Dave Pollot "Dry Run"
Artists around the world have found creative ways to offer hope amid the COVID-19 crisis, keeping people connected during a pandemic that keeps us apart. Many artists have responded to this challenge with the kind of ingenuity you’d expect from highly creative minds, either by swapping physical performance spaces for virtual ones or providing a much-needed humor and optimism to Instagram. In this time of crisis and isolation, the role of art has become more central to our lives, whether we realize it or not.
Dave Pollot revitalizes thrift-store paintings with surreal or pop culture-centered flourishes, bringing humor and play to traditional art. He is able to take art that would most likely be thrown away or given to Goodwill and turns them into relevant pieces full-circle, from a print that proudly hung on your Grandma’s wall, to a painting that proudly hangs on yours. His Instagram has recently featured pieces specifically related to the Covid-19 pandemic, including "Signs of the Time," which was sold to raise money for those affected, such as small businesses, and "Beaches," featuring a visual of the virus particle out to sea. For more information, visit davepollot.com.
Dave Pollot "SIgns of the Time"
Dave Pollot "Beaches"
Art and storytelling can help us come together, cope and heal in the face of grief and loss in inarticulate yet undeniable ways; therefore, many artists are responding to the crisis by creating work that focuses inward at our emotions. Chloe Cox, an emerging multi-medium artist out of Portland, Oregon, addresses mental health and self-love that are both at forefront during lock-down. Within colorful, bright illustrations, she writes in bold letters "I am enough" and "you aren’t meant to be happy all the time." The juxtaposition of the two allows for a powerful message to inspire. For more information on her work, visit her Instagram.

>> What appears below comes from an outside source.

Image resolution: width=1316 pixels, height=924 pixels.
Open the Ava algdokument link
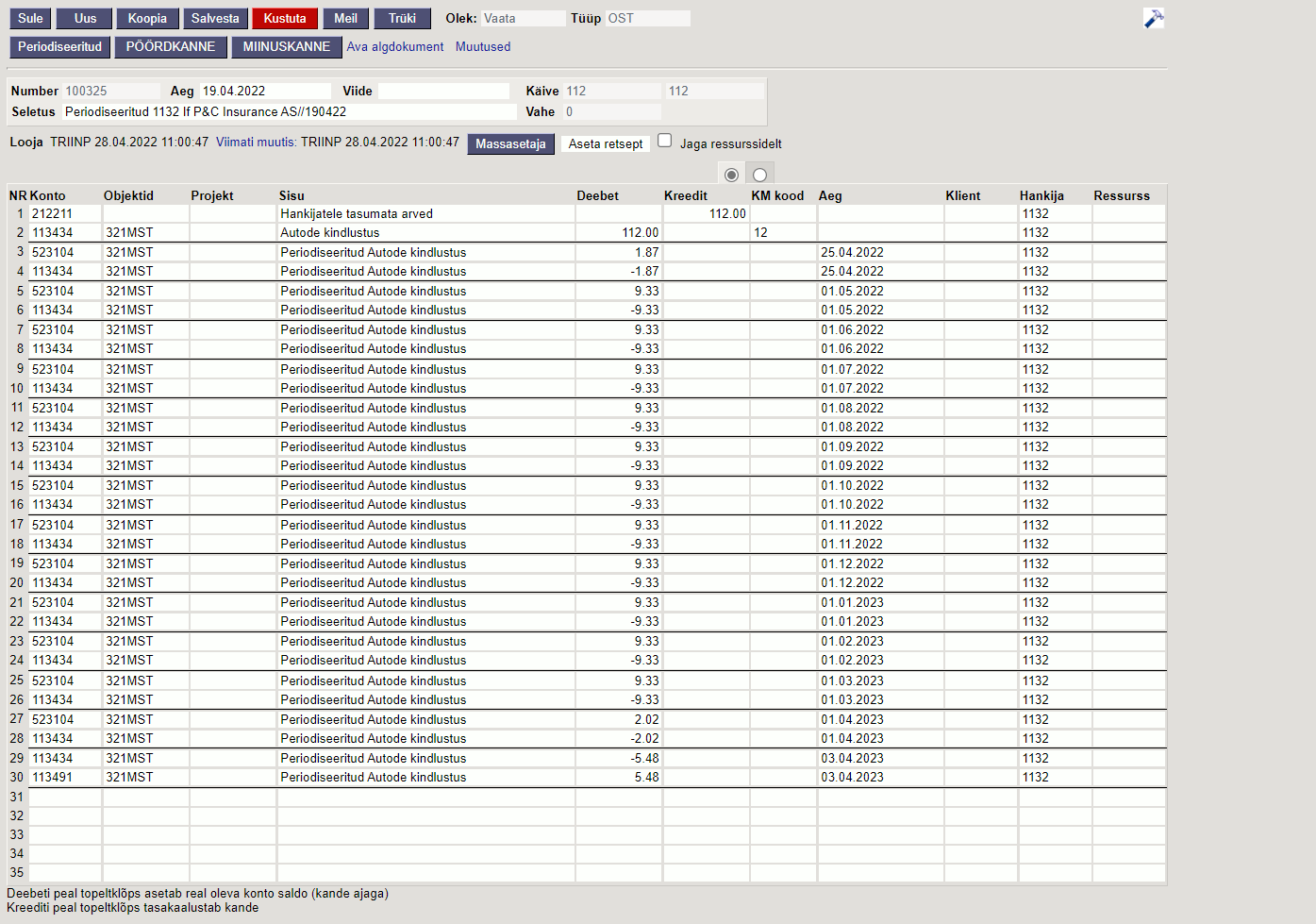(394, 46)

With audiences isolating at home, venues shuttered, events canceled, the arts industry — which operates almost exclusively from public spaces — is scrambling to reinvent itself online. Zach Lieberman, an experiential artist who works in virtual reality and video art, has collaborated with Wetransfer to create an immersive online experience, called Color Push, swapping physical performance spaces for virtual ones. Color Push takes users to an immersive creative portal while they wait for files to upload or download on Wetransfer, to create art through the movement of their cursor — or, if the camera is enabled, their hands and head. Users can spend 90 seconds manipulating a malleable colorful image on their screen. The artwork can be downloaded and shared with the hashtag #colorpush across social media to create an online gallery of user-generated art. The process offers users a moment to zone out from day-to-day tasks and express themselves however they wish. To try it out on your own, visit colorpush.wetransfer.com.